:: Material for this exercise

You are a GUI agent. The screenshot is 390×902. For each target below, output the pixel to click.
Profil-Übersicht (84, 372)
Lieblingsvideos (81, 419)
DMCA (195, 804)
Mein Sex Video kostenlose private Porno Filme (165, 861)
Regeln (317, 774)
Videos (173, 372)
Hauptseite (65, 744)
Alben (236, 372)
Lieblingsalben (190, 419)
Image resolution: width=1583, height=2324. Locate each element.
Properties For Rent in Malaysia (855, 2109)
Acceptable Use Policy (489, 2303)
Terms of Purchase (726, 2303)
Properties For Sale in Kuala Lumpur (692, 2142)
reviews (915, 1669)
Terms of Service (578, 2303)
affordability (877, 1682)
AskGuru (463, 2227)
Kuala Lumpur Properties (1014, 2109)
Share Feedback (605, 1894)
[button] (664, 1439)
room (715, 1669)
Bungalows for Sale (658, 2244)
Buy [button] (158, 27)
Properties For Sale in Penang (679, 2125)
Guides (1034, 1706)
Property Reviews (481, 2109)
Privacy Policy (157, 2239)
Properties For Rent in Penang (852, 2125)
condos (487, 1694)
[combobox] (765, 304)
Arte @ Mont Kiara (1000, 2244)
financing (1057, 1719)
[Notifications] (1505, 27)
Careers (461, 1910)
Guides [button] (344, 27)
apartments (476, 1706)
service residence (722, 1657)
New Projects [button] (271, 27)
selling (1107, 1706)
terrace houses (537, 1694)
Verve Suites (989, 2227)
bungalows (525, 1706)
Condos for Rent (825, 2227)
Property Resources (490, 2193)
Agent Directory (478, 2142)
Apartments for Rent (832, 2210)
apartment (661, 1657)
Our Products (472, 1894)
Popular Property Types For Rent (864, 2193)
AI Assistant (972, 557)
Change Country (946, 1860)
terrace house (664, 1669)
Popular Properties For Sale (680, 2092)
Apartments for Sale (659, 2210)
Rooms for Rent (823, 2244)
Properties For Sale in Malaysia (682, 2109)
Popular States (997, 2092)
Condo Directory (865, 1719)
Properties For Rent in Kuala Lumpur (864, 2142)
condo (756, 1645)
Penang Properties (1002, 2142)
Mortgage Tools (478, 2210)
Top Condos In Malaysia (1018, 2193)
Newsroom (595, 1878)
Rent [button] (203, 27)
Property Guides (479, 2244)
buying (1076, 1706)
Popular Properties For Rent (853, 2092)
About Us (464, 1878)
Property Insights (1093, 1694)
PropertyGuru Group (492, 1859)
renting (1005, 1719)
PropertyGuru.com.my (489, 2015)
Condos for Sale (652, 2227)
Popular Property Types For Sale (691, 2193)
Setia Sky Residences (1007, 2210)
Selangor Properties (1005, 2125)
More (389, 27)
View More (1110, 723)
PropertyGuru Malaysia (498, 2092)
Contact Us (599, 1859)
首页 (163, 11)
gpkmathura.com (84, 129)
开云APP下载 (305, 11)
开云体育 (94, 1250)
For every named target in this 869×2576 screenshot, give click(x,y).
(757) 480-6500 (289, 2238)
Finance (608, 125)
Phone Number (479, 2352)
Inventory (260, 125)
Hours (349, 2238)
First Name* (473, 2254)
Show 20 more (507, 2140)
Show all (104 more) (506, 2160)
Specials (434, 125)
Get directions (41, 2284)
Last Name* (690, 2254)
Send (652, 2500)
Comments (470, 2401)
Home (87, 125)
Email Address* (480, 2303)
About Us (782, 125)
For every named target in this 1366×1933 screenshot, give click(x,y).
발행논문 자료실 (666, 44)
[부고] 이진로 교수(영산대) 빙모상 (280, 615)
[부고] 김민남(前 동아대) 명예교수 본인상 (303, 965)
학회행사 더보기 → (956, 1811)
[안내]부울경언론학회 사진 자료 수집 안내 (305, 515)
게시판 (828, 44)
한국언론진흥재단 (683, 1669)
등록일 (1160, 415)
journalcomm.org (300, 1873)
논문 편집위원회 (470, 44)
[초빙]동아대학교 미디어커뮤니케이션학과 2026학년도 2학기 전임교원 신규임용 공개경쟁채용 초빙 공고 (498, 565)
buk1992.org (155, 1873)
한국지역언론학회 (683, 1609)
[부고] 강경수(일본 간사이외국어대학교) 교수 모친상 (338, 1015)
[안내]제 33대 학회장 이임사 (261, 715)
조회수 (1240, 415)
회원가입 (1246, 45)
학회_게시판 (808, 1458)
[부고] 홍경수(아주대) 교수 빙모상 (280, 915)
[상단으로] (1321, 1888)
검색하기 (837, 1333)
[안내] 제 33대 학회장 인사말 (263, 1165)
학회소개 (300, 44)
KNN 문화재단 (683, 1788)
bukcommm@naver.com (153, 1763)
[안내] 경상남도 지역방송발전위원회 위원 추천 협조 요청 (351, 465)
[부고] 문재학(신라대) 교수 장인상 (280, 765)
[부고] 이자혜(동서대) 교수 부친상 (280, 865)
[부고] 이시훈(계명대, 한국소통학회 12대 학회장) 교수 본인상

::::

- **Exercise task**: Output all of the records above again, word for word and in their original order.

- **Task output**:
You are a GUI agent. The screenshot is 390×902. For each target below, output the pixel to click.
Profil-Übersicht (84, 372)
Lieblingsvideos (81, 419)
DMCA (195, 804)
Mein Sex Video kostenlose private Porno Filme (165, 861)
Regeln (317, 774)
Videos (173, 372)
Hauptseite (65, 744)
Alben (236, 372)
Lieblingsalben (190, 419)
Image resolution: width=1583, height=2324. Locate each element.
Properties For Rent in Malaysia (855, 2109)
Acceptable Use Policy (489, 2303)
Terms of Purchase (726, 2303)
Properties For Sale in Kuala Lumpur (692, 2142)
reviews (915, 1669)
Terms of Service (578, 2303)
affordability (877, 1682)
AskGuru (463, 2227)
Kuala Lumpur Properties (1014, 2109)
Share Feedback (605, 1894)
[button] (664, 1439)
room (715, 1669)
Bungalows for Sale (658, 2244)
Buy [button] (158, 27)
Properties For Sale in Penang (679, 2125)
Guides (1034, 1706)
Property Reviews (481, 2109)
Privacy Policy (157, 2239)
Properties For Rent in Penang (852, 2125)
condos (487, 1694)
[combobox] (765, 304)
Arte @ Mont Kiara (1000, 2244)
financing (1057, 1719)
[Notifications] (1505, 27)
Careers (461, 1910)
Guides [button] (344, 27)
apartments (476, 1706)
service residence (722, 1657)
New Projects [button] (271, 27)
selling (1107, 1706)
terrace houses (537, 1694)
Verve Suites (989, 2227)
bungalows (525, 1706)
Condos for Rent (825, 2227)
Property Resources (490, 2193)
Agent Directory (478, 2142)
Apartments for Rent (832, 2210)
apartment (661, 1657)
Our Products (472, 1894)
Popular Property Types For Rent (864, 2193)
AI Assistant (972, 557)
Change Country (946, 1860)
terrace house (664, 1669)
Popular Properties For Sale (680, 2092)
Apartments for Sale (659, 2210)
Rooms for Rent (823, 2244)
Properties For Sale in Malaysia (682, 2109)
Popular States (997, 2092)
Condo Directory (865, 1719)
Properties For Rent in Kuala Lumpur (864, 2142)
condo (756, 1645)
Penang Properties (1002, 2142)
Mortgage Tools (478, 2210)
Top Condos In Malaysia (1018, 2193)
Newsroom (595, 1878)
Rent [button] (203, 27)
Property Guides (479, 2244)
buying (1076, 1706)
Popular Properties For Rent (853, 2092)
About Us (464, 1878)
Property Insights (1093, 1694)
PropertyGuru Group (492, 1859)
renting (1005, 1719)
PropertyGuru.com.my (489, 2015)
Condos for Sale (652, 2227)
Popular Property Types For Sale (691, 2193)
Setia Sky Residences (1007, 2210)
Selangor Properties (1005, 2125)
More (389, 27)
View More (1110, 723)
PropertyGuru Malaysia (498, 2092)
Contact Us (599, 1859)
首页 (163, 11)
gpkmathura.com (84, 129)
开云APP下载 (305, 11)
开云体育 (94, 1250)
For every named target in this 869×2576 screenshot, give click(x,y).
(757) 480-6500 (289, 2238)
Finance (608, 125)
Phone Number (479, 2352)
Inventory (260, 125)
Hours (349, 2238)
First Name* (473, 2254)
Show 20 more (507, 2140)
Show all (104 more) (506, 2160)
Specials (434, 125)
Get directions (41, 2284)
Last Name* (690, 2254)
Send (652, 2500)
Comments (470, 2401)
Home (87, 125)
Email Address* (480, 2303)
About Us (782, 125)
For every named target in this 1366×1933 screenshot, give click(x,y).
발행논문 자료실 (666, 44)
[부고] 이진로 교수(영산대) 빙모상 (280, 615)
[부고] 김민남(前 동아대) 명예교수 본인상 (303, 965)
학회행사 더보기 → (956, 1811)
[안내]부울경언론학회 사진 자료 수집 안내 (305, 515)
게시판 (828, 44)
한국언론진흥재단 (683, 1669)
등록일 (1160, 415)
journalcomm.org (300, 1873)
논문 편집위원회 (470, 44)
[초빙]동아대학교 미디어커뮤니케이션학과 2026학년도 2학기 전임교원 신규임용 공개경쟁채용 초빙 공고 (498, 565)
buk1992.org (155, 1873)
한국지역언론학회 (683, 1609)
[부고] 강경수(일본 간사이외국어대학교) 교수 모친상 (338, 1015)
[안내]제 33대 학회장 이임사 (261, 715)
조회수 (1240, 415)
회원가입 (1246, 45)
학회_게시판 (808, 1458)
[부고] 홍경수(아주대) 교수 빙모상 (280, 915)
[상단으로] (1321, 1888)
검색하기 (837, 1333)
[안내] 제 33대 학회장 인사말 (263, 1165)
학회소개 (300, 44)
KNN 문화재단 (683, 1788)
bukcommm@naver.com (153, 1763)
[안내] 경상남도 지역방송발전위원회 위원 추천 협조 요청 (351, 465)
[부고] 문재학(신라대) 교수 장인상 (280, 765)
[부고] 이자혜(동서대) 교수 부친상 (280, 865)
[부고] 이시훈(계명대, 한국소통학회 12대 학회장) 교수 본인상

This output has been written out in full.